Arguments pertinents
1. Pouvoir d'appréciation du ministre : Le tribunal a souligné que le ministre de l'intérieur dispose d'un large pouvoir d'appréciation concernant l'opportunité d'accorder la naturalisation. Il peut prendre en compte divers facteurs, notamment le degré d'insertion professionnelle et l'autonomie matérielle du postulant. Le tribunal a affirmé : « le ministre a pu, sans entacher sa décision d'une erreur manifeste d'appréciation, confirmer l'ajournement de la demande de naturalisation de M. B au motif de l'insuffisante insertion professionnelle de ce dernier ».
2. Insuffisance des ressources : La décision du ministre a été justifiée par le fait que M. B, étudiant, ne disposait pas de ressources suffisantes pour subvenir à ses besoins de manière autonome. Le tribunal a noté que, bien que M. B ait obtenu un emploi à temps plein après la décision contestée, cela ne pouvait pas influencer la légalité de la décision prise à l'époque.
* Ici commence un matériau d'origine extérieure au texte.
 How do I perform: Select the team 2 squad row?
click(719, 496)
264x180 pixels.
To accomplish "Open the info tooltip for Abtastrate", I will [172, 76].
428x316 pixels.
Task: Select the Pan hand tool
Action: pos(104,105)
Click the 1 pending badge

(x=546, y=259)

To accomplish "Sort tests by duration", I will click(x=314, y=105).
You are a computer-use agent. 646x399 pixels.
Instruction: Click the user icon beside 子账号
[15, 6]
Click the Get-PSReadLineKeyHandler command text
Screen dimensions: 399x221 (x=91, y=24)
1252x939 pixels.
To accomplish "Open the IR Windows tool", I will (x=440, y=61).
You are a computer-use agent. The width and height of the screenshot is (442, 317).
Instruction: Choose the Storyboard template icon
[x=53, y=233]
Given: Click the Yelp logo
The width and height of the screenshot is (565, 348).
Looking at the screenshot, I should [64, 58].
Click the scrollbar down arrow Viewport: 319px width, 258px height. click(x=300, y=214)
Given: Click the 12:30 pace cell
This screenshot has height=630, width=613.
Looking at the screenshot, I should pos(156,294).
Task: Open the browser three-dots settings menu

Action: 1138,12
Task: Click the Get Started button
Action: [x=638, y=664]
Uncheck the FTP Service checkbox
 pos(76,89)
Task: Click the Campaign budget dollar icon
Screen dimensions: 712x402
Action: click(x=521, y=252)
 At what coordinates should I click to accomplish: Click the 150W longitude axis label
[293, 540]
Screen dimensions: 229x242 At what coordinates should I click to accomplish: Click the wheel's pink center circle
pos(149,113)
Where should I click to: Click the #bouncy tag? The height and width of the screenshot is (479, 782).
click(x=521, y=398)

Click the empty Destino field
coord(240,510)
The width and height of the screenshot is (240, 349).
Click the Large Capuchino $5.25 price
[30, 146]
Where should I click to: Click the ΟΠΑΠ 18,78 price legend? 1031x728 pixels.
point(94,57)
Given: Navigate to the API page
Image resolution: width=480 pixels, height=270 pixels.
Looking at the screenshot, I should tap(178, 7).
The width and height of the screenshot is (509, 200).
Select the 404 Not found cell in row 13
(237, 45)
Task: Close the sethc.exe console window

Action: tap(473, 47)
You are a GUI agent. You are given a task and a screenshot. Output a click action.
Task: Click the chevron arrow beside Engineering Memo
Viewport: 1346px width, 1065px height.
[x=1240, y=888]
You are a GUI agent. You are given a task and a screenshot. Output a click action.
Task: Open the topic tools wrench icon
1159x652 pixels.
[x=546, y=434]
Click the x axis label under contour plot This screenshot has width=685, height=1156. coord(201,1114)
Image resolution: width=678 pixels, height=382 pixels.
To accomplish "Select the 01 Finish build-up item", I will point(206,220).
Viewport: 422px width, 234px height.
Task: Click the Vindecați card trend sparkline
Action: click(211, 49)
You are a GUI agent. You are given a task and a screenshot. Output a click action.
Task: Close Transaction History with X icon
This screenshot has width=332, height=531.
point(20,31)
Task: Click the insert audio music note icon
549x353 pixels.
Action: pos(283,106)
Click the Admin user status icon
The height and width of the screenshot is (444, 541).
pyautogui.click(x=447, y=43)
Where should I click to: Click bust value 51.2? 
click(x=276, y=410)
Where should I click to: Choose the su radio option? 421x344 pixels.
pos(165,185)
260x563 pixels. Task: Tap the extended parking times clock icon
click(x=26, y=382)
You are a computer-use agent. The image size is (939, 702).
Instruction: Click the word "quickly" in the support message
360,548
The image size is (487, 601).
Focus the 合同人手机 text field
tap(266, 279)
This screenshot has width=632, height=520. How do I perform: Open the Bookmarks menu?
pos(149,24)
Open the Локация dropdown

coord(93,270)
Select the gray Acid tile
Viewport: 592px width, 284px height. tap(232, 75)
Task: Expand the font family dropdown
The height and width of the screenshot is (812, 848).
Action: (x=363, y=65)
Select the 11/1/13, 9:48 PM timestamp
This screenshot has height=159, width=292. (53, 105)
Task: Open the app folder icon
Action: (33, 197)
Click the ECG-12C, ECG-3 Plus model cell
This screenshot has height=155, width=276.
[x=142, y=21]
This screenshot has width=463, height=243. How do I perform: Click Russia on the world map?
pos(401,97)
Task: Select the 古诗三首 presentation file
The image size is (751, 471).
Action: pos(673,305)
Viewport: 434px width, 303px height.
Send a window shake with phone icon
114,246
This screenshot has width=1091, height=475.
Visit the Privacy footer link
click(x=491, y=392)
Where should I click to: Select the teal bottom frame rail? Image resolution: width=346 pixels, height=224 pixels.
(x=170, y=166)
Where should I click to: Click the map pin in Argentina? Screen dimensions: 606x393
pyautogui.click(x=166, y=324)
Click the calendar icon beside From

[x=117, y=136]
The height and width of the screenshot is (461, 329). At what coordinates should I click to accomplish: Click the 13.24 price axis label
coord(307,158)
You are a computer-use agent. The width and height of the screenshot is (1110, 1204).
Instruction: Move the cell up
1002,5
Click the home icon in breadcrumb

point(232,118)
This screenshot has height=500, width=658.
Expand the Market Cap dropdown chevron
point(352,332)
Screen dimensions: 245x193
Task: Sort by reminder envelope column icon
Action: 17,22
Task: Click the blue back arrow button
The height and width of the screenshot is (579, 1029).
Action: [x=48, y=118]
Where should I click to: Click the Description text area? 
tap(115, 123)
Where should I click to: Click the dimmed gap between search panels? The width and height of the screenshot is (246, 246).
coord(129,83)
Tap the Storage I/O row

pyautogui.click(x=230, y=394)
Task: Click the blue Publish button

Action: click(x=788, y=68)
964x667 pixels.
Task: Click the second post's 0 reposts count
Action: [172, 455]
3. Engagement professionnel durant l'état d'urgence : Le tribunal a également précisé que l'engagement professionnel de M. B durant l'état d'urgence sanitaire n'avait pas d'incidence sur la légalité de la décision, car le motif de l'ajournement était fondé sur l'insuffisance de ses ressources à la date de la décision.
Interprétations et citations légales
1. Code civil - Article 21-15 : Cet article stipule que l'acquisition de la nationalité française par naturalisation est une décision de l'autorité publique. Le tribunal a rappelé que le ministre peut prononcer un ajournement en imposant un délai ou des conditions, ce qui souligne le caractère discrétionnaire de la décision.
2. Décret n° 93-1362 du 30 décembre 1993 - Article 48 : Cet article précise que le ministre peut rejeter une demande de naturalisation ou prononcer un ajournement. Le tribunal a interprété cette disposition comme conférant au ministre le pouvoir d'évaluer l'opportunité d'accorder la naturalisation, en tenant compte de l'insertion professionnelle du postulant.
3. Code de justice administrative - Article L. 761-1 : Cet article permet au tribunal de condamner l'État à payer des frais de justice. Le tribunal a rejeté la demande de M. B au titre de cet article, considérant que sa requête n'était pas fondée.
En conclusion, le tribunal a confirmé la légalité de la décision du ministre de l'intérieur, en se fondant sur l'appréciation des ressources et de l'insertion professionnelle de M. B, tout en rejetant les demandes d'injonction et de condamnation pour frais de justice.